To date, no treatments eradicate either HIV-1 or HIV-2. A number of antiretroviral drugs are used to limit viral replication, restore immunocompetence, and delay onset of AIDS-related illness.

Acute Retroviral Syndrome

Immediate initiation of antiretroviral treatments improves prognosis of HIV-related infection. The optimal regimen is not known. Single-drug therapy with zidovudine may be effective, but many experts recommend two nucleoside reverse-transcriptase inhibitors and a protease inhibitor. Antiretroviral therapy is central to the treatment of HIV disease. Three classes of antiretroviral agents are available and are typically used in combination. Therapy can be monitored with highly sensitive viral load assays. Tuberculin skin testing, review of vaccination status, provision of pneumococcal and influenza vaccines, and STS are all important aspects of comprehensive therapy. PCP prophylaxis with trimethoprim-sulfamethoxazole, dapsone, or aerosolized pentamidine should be instituted for adolescents and adults with <200 CD4+ T cells/mL, or after an initial episode of PCP. Prophylaxis should be continued for the lifetime of the patient. Prophylaxis for individuals seropositive for Toxoplasma gondii and CD4+ counts <100 T cells/mL includes trimethoprim-sulfamethoxazole, or dapsone with pyrimethamine.

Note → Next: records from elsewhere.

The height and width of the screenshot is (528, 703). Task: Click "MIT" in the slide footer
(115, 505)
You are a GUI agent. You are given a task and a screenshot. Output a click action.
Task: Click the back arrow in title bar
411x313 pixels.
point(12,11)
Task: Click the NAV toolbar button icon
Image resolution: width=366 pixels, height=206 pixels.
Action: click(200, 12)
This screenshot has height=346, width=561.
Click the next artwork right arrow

Complications and Sequelae

Most people with HIV will eventually have symptoms related to the infection. Aggressive antiretroviral therapy improves disease-free survival, but relapse is expected when therapy is stopped. In many HIV-infected persons it may be years, even decades, before there is a development of AIDS-related condition.

Other Considerations

Management of Sex Partners:

Sex partners should be notified either by their partners or through a referral to health department partner-notification programs. Partners should receive counseling and testing.